What to work on: Working through the entries below, find how many lines include "bridg", then write only that number.

Collected data:
____

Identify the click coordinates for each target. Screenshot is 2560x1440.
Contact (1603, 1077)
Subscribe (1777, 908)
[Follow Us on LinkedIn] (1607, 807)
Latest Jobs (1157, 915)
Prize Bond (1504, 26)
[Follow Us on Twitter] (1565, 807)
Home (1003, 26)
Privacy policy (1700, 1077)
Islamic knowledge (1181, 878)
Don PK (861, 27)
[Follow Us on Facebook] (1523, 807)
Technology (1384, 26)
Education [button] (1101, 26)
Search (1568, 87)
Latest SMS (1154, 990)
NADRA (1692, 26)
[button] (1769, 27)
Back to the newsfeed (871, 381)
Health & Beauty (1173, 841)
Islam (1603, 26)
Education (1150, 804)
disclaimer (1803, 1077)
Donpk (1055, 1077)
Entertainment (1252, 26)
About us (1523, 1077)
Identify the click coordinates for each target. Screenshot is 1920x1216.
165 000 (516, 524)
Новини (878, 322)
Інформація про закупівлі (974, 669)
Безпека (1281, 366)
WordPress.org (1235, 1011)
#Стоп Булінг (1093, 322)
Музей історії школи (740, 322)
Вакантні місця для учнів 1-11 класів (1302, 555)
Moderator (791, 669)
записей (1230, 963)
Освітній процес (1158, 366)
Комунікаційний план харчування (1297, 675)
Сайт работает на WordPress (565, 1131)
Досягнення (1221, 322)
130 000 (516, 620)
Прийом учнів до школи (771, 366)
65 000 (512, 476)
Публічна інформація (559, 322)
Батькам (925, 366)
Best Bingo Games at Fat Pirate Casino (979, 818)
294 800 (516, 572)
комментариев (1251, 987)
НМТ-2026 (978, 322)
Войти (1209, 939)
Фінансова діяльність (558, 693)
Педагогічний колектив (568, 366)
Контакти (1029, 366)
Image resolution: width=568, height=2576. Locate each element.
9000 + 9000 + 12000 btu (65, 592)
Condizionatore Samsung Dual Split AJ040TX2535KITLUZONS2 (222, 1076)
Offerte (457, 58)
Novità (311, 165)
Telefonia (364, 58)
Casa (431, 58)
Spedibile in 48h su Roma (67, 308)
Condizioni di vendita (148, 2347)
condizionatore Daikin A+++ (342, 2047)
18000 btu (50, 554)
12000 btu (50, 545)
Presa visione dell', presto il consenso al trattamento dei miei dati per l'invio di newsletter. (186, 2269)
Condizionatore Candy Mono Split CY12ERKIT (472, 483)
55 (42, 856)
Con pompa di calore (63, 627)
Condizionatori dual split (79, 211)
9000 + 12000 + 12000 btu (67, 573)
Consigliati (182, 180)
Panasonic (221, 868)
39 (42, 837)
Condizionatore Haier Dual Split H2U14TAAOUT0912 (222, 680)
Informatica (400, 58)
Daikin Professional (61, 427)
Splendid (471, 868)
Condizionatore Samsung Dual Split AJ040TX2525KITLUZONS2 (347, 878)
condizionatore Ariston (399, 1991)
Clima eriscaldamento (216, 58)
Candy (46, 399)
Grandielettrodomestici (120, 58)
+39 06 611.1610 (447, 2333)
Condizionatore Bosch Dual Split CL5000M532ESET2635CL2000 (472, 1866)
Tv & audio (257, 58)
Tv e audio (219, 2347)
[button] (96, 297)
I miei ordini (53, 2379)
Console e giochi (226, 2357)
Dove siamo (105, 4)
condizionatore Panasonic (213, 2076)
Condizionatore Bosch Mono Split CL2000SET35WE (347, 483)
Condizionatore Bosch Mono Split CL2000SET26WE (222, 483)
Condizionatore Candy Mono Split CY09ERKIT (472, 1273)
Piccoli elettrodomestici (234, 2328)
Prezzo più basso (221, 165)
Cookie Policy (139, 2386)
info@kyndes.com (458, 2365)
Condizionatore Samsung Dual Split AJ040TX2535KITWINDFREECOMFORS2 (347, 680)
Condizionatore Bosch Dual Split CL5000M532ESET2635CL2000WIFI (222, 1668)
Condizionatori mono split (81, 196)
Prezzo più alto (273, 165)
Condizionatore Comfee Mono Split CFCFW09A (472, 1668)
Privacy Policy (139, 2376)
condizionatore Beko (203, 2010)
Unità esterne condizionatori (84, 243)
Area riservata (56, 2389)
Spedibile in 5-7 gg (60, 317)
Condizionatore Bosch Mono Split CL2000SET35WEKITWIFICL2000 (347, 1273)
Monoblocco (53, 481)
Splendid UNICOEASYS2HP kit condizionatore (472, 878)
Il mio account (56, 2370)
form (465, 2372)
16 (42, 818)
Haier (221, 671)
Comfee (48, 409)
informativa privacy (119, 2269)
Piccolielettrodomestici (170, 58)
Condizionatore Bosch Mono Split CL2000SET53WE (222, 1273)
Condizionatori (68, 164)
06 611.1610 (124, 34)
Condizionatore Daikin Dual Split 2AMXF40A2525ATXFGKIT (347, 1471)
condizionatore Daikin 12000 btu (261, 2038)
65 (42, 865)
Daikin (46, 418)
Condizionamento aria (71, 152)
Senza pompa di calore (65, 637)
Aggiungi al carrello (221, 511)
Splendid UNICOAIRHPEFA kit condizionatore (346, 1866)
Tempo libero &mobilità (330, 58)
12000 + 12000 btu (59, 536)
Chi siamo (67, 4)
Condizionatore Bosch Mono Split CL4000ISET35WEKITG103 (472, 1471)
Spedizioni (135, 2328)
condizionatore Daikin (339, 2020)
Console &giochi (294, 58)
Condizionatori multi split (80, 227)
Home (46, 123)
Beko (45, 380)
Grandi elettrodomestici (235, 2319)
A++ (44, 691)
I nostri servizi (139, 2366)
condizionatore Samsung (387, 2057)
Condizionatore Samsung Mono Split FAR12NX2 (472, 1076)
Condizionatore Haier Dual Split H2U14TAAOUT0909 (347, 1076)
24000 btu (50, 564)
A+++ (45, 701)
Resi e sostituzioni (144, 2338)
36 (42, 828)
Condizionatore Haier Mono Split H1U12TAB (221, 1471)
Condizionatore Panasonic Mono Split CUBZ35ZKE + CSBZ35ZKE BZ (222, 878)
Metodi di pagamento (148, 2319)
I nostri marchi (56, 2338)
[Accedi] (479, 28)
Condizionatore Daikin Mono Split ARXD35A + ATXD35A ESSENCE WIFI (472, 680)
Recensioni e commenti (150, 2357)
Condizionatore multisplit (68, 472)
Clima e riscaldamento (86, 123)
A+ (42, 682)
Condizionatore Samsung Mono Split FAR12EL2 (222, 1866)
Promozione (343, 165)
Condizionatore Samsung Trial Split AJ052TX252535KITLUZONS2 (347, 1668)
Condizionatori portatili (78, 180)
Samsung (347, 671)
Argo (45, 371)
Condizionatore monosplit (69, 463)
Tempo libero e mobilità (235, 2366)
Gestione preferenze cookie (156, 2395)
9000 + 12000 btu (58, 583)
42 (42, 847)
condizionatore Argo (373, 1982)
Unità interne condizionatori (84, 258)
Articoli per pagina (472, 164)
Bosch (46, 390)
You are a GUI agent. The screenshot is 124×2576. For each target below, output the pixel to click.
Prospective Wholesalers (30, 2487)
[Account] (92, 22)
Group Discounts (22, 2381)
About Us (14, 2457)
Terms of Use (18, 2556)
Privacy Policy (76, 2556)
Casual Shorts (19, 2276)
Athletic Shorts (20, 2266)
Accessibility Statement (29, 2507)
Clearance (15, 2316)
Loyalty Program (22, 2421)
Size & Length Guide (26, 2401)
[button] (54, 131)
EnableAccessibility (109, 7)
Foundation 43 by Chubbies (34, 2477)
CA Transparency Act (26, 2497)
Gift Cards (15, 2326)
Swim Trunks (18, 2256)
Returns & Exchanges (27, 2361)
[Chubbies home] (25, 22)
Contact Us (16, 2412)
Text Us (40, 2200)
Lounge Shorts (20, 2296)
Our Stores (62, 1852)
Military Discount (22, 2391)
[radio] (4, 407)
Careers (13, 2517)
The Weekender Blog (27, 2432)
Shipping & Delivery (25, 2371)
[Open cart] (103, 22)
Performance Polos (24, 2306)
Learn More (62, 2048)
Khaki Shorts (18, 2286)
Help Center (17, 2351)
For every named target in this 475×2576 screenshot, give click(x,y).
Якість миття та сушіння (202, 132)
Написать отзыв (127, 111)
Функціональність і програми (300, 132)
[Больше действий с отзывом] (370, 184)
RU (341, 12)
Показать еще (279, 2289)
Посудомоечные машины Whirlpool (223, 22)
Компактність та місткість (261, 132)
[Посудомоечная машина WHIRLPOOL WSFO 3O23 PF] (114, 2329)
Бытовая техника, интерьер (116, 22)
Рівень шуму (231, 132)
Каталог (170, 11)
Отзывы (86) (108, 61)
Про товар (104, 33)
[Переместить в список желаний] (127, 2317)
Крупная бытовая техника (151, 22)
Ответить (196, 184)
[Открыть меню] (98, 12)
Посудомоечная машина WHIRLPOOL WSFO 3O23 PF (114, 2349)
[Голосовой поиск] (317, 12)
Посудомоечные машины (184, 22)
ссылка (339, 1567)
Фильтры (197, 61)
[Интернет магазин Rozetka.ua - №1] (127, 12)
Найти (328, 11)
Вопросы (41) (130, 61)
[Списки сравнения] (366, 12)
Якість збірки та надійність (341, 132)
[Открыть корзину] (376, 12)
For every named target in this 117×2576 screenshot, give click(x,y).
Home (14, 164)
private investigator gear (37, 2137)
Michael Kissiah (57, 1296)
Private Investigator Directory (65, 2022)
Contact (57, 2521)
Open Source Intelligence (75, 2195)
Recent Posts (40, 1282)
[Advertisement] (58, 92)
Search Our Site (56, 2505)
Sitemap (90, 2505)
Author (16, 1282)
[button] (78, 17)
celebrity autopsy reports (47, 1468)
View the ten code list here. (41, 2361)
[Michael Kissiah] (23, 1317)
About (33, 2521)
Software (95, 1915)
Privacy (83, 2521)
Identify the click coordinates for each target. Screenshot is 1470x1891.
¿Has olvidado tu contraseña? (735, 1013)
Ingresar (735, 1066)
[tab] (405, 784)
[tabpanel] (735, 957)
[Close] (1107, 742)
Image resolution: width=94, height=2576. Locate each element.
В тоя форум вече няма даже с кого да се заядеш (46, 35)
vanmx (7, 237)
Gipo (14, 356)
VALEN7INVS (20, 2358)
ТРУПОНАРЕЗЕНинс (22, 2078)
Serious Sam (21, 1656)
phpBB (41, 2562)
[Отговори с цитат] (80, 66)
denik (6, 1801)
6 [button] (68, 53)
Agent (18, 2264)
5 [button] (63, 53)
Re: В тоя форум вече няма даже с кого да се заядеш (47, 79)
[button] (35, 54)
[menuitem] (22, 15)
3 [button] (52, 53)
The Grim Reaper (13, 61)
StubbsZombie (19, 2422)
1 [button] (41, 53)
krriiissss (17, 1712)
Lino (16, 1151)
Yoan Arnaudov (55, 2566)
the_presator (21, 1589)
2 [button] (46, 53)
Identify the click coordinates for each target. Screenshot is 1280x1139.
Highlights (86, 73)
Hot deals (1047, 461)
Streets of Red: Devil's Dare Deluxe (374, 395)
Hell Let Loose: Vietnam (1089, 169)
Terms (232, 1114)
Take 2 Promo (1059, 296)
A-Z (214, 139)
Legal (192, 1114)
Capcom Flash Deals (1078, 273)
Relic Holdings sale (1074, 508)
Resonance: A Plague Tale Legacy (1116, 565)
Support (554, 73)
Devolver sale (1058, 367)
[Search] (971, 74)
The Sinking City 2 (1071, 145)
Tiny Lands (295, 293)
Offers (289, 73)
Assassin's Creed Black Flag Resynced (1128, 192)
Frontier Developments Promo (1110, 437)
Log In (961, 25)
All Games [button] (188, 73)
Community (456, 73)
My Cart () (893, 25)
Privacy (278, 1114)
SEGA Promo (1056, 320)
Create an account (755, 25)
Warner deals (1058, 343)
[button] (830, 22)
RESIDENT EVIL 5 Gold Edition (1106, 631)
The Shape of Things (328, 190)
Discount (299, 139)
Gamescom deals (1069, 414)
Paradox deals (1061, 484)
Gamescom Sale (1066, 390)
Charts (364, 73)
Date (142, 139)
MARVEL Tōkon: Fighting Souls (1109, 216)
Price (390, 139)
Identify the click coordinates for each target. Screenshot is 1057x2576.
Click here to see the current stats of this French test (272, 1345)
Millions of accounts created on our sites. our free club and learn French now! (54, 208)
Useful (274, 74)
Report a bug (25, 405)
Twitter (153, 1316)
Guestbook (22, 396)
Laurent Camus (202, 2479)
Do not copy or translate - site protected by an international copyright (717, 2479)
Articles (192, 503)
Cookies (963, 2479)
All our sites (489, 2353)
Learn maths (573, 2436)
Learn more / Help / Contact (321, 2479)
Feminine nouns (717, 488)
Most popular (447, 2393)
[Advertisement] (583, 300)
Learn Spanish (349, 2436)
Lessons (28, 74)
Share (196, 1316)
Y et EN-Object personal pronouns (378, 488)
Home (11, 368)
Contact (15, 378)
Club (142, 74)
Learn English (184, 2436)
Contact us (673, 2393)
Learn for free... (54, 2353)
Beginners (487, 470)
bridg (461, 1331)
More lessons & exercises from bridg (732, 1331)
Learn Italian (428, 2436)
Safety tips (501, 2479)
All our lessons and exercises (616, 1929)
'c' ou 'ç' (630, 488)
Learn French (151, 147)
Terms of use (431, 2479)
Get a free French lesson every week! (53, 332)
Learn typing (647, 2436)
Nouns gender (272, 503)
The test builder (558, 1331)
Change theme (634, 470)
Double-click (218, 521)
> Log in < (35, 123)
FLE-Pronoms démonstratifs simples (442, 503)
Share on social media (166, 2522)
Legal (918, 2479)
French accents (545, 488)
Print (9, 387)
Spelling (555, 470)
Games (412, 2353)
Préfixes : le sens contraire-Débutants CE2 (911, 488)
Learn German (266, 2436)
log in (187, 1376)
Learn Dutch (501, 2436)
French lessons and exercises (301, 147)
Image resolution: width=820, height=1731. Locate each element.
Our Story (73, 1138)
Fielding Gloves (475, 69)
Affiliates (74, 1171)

____

Finished exercise: 2